Jensen met Farino in the mid-1980s at a PGA merchandise show. The two shared an interest in golf collectibles and 1940s-50s classic clubs. At another such show, Jensen was introduced to Tad Moore with whom he could talk about technical aspects of golf clubs and clubmaking.

Then, in 1994, at a GCS show in Ypsilanti, Mich., Jensen found himself in the final threesome of a long-drive contest with Micah Boseman of Chicago and Ralph Livingston III. “Here was this really skinny guy [Livingston] who was so enthusiastic about golf collecting and hickory clubs. He really cracked me up, but that enthusiasm was infectious.”

With Livingston, Jensen began to explore hickory clubs in depth, especially those made by Tom Stewart; then it was trying out hickory golf tournaments; then it became going to Scotland to visit links courses and explore tournaments being held there.

“At one point, he [Livingston] says, ‘There’s this guy, Pete Georgiady, and he’s starting up a gutty ball event at the Oakhurst Links in West Virginia. We gotta go to this!’,” Jensen says. “So, I say, great Ralph, let’s go. And I find out about this great tournament using pre-1900 equipment and replicas of old balls. That was fantastic.”

But it was not just the NHC that drew Jensen as a competitor. For a while during the late 1990s and early to mid-2000s, he was winning darn near everything he attended.

Jensen attended the first 15 National Hickory Championships, winning the title a record eight times.
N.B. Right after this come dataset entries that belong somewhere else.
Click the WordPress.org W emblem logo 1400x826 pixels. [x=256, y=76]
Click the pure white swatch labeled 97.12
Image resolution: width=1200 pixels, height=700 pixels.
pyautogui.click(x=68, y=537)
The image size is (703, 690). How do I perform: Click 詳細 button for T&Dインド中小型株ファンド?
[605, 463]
Other hickory golf titles include:
Seven GCS National Championships
One Canadian Hickory Championship
Two Scottish Hickory Championships
19 Heart of America Hickory Championships
Three Southern 4-Ball titles (with Rob Ahlschwede)
Four GCS Region 4 Championships

He was a runner up to Jay Harris in the first U.S. Hickory Open at Mimosa Hills in 2008. He has also competed on five Hickory Grail teams (a fixture of the British Golf Collectors Society) and has won countless other events at various regional hickory golf outings across the U.S.

Before he took up hickory golf full-time, Jensen won the Omaha World-Herald Publinks Tournament in 1989, 1993, and 1995.
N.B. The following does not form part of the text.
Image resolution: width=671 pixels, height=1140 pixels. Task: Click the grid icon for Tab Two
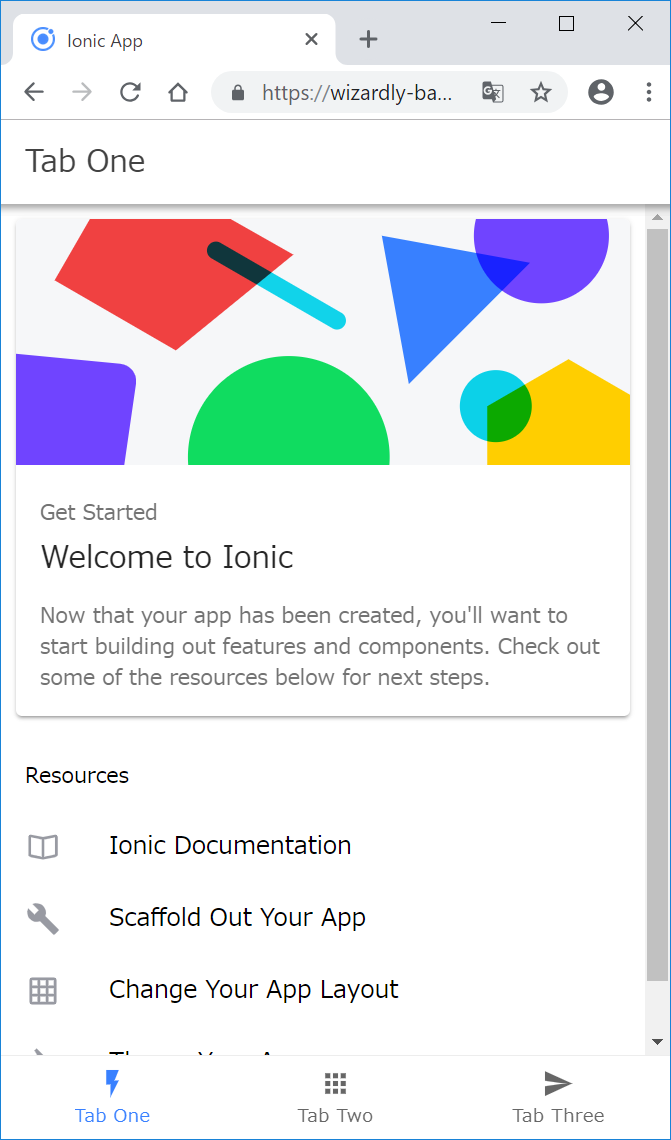tap(335, 1083)
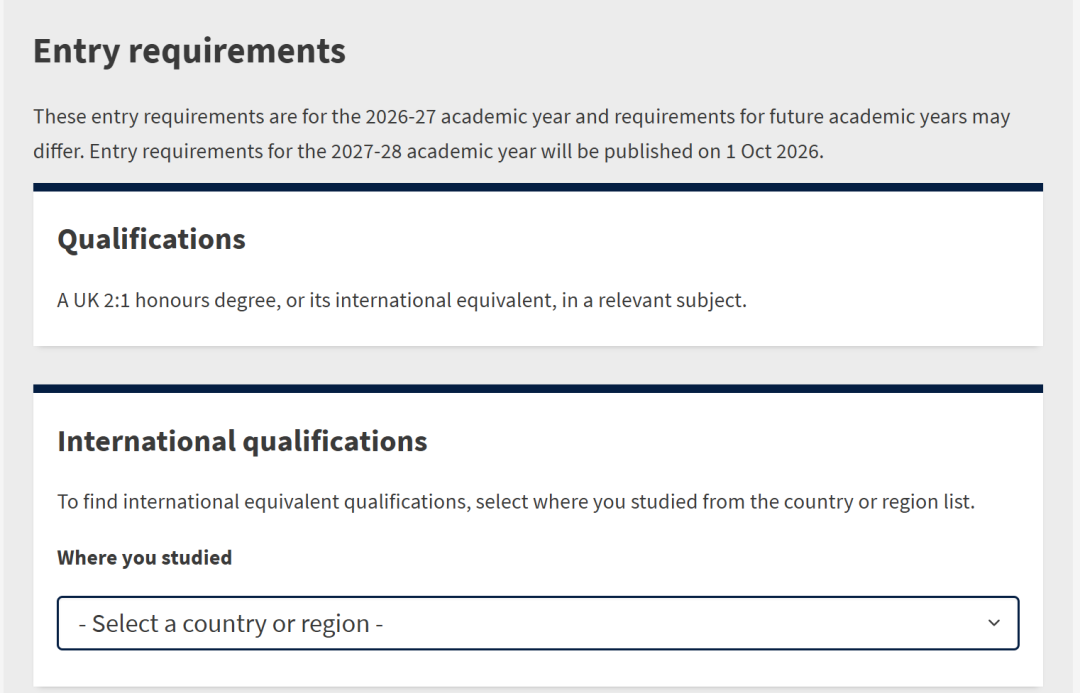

He was called the “Tiger Woods of Hickory Golf,” by writer Jonathan Dee in a March 2005 article for a national publication.
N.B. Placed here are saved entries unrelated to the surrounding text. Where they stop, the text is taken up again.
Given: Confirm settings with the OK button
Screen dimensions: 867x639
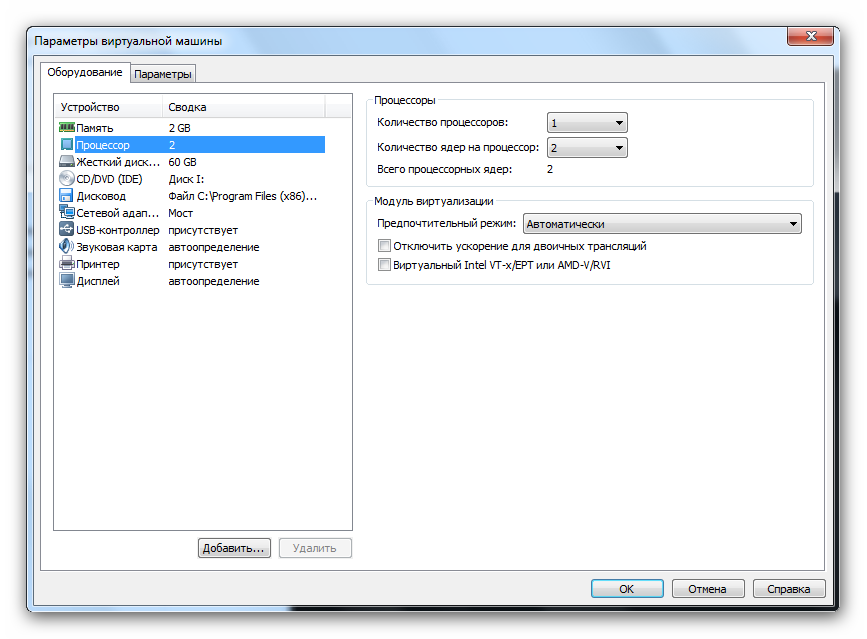Looking at the screenshot, I should [627, 588].

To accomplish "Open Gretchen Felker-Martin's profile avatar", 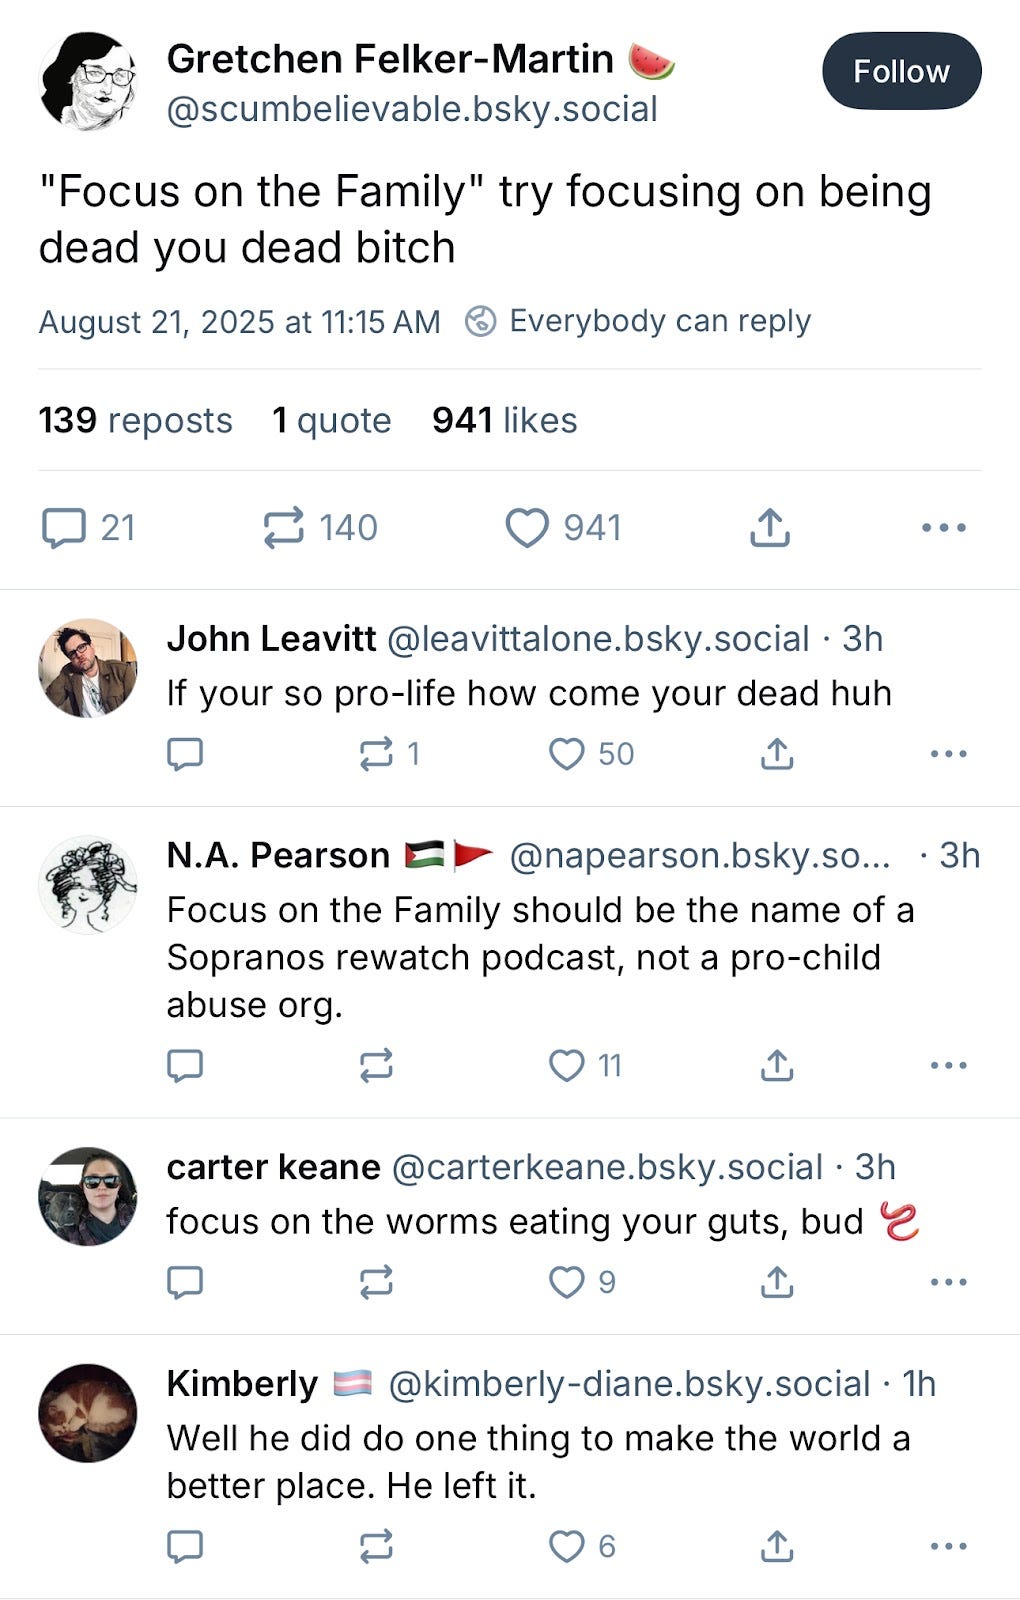I will click(x=87, y=81).
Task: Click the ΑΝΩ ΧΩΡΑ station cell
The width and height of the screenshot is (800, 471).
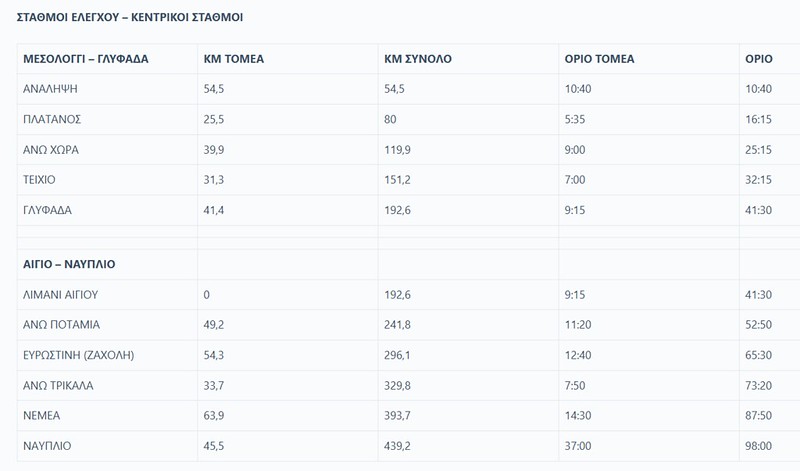Action: pyautogui.click(x=51, y=150)
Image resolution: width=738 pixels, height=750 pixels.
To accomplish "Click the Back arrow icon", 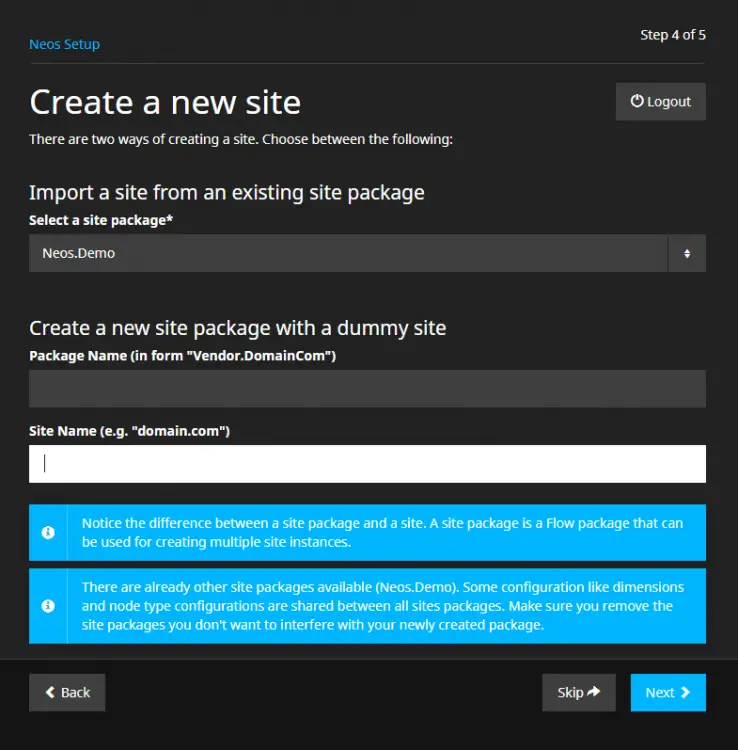I will tap(50, 692).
In 2008 he published Playing Hickory Golf, which has become a staple of information on the wood shaft golf game, with detailed information on choosing, maintaining, and playing original wood shaft golf clubs.

Randy Jensen during “The Great Match” replay of 2012.

In his years of hickory golfing, Jensen has played in Great Britain, Sweden, Germany, France, and Canada. He was a participant in The Great Match, an October 2012 re-enactment of matches between Willie Park and Tom Morris. Arranged by the late Lionel Freedman, the match featured European professional and hickory champion Perry Sommers, originally of Australia, as Jensen’s opponent.

Jensen has been quiet on the national hickory golf scene these past half-dozen years, and sold his Omaha-based Classics of Golf shop in 2012 to Tony Tubrick. His attention of late has been on deciphering a variety of Napoleonic riddles associated with a rare and usual piece of jewelry from that period.

“I am also still actively involved in hickory golf club restoration, especially restoring vintage clubs for play,” he says. “And, once in a while, I get out to play some hickory golf, although it seems to take me a few more shots than it used to!”

Jensen enjoys getting out with friends at local and Midwest regional hickory events. “I’m still in pretty good health and if I really think about it and want to get back out, I’m sure I could practice more and compete in more events,” he says.

“Of course, my hometown of Omaha, Nebraska is hosting the 2020 U.S. Hickory Open thanks in large part to the organizational efforts of Dr. Kevin Cawley. And I am part of a very talented team of individuals who are dedicated to making this 2020 U.S. Hickory Open an event to remember!”

Jensen and his wife, Angie, were married in 2014 and make their home in Omaha.